The first thing teams must do is understand their project goals and its related challenges. Engage business, hardware, and software stakeholders in this discussion to ensure alignment before the start of work. Properly framing the project, detailing needs and resources, and designing for your environment from day one will save a lot of time and budget in the long run. 

2. Integrated Sensor Design

The role of sensors in IIoT is both to capture data and then transmit it. This involves a complex relationship between hardware, firmware, software, and connectivity. Plus, the larger network-level applications of IIoT place even bigger demands on the connectivity of remote sensors. 

Teams must work through all aspects of how to gather this data, broadcast it out, and receive firmware updates – all through an easy-to-establish connection. Each of these four aspects of a sensor must be well-designed and integrated. One point of failure can brick the entire sensor. 

The physical components connecting a sensor to a network is only one aspect of connectivity. The other is the unique nature of your network.

3. Ensure Connectivity

The physical components connecting a sensor to a network is only one aspect of connectivity. The other is the unique nature of your network. 

IoT/IIoT connectivity is a term defining connection between all the points in the ecosystem, including sensors, gateways, routers, applications, platforms, and more. It often refers to different types of network solutions based on their power usage, range, and bandwidth consumption. 

Importantly, cellular connectivity is not available to all sensors everywhere. For example, Chariot Solutions helped Canary Compliance connect its underground gas tank sensors to a mobile device above-ground. A cellular connection was not possible for this information handoff, so the team had to design a custom connection path. 

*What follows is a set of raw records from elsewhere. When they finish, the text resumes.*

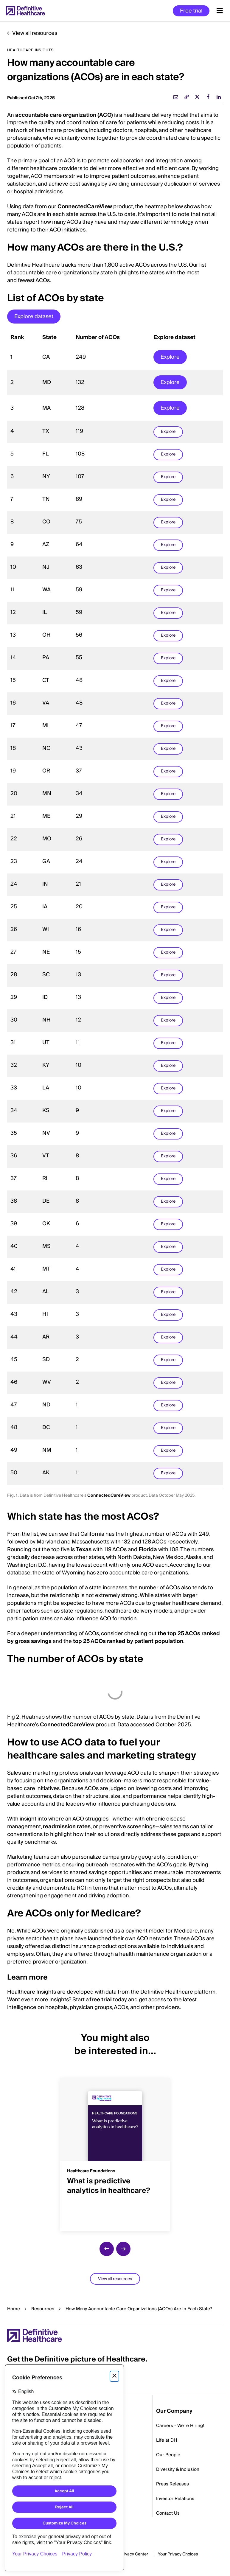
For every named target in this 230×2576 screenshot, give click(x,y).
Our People (168, 2454)
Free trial (191, 10)
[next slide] (123, 2249)
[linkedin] (218, 97)
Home (13, 2309)
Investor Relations (175, 2498)
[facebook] (208, 97)
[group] (115, 2150)
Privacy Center (134, 2554)
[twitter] (197, 97)
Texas (83, 1549)
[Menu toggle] (219, 11)
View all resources (34, 33)
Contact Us (168, 2513)
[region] (115, 908)
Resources (42, 2309)
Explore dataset (33, 316)
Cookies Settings (178, 2554)
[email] (176, 97)
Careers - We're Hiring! (180, 2425)
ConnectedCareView (85, 206)
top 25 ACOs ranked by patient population (128, 1641)
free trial (100, 1999)
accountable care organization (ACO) (64, 115)
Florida (148, 1549)
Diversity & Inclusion (177, 2469)
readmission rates (67, 1826)
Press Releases (172, 2484)
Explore (170, 357)
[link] (186, 97)
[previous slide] (107, 2249)
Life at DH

Understanding all of the parts of the journey for IIoT to work is important for any company planning a project.

4. Hardware vs. Software Engineers

Engineers are not interchangeable parts of a design team. Hardware, firmware, and software designs demand specific skill sets and capabilities. Overlooking this basic delineation can have dire consequences for your project. 

Recently, Chariot was approached by a company seeking help to understand why the firmware they had built for their sensor was not working properly. Our team determined that the firmware was designed without an understanding of how the information on the sensor could be unlocked. This lack of visualization and an assumption on the type of engineering required led to remediation to get the project back on track, causing significant time and cost overruns for the company. 

Hardware engineers possess different skills than your software engineers. Understand their roles and how to help them collaborate. 

5. Testing Plan

Hardware and software solutions are always bug-free once they enter production.  And then we woke up from that dream! Testing IoT is challenging just like testing other complex systems.

Testing plans will need to be drawn up for the hardware, for the software, and the ways in which the hardware and software integrations. Sometimes the hardware is not available yet, so you need to build a mockup for the hardware and/or software. Taking the time to test the product won’t eliminate every bug, but it should create a smoother user experience.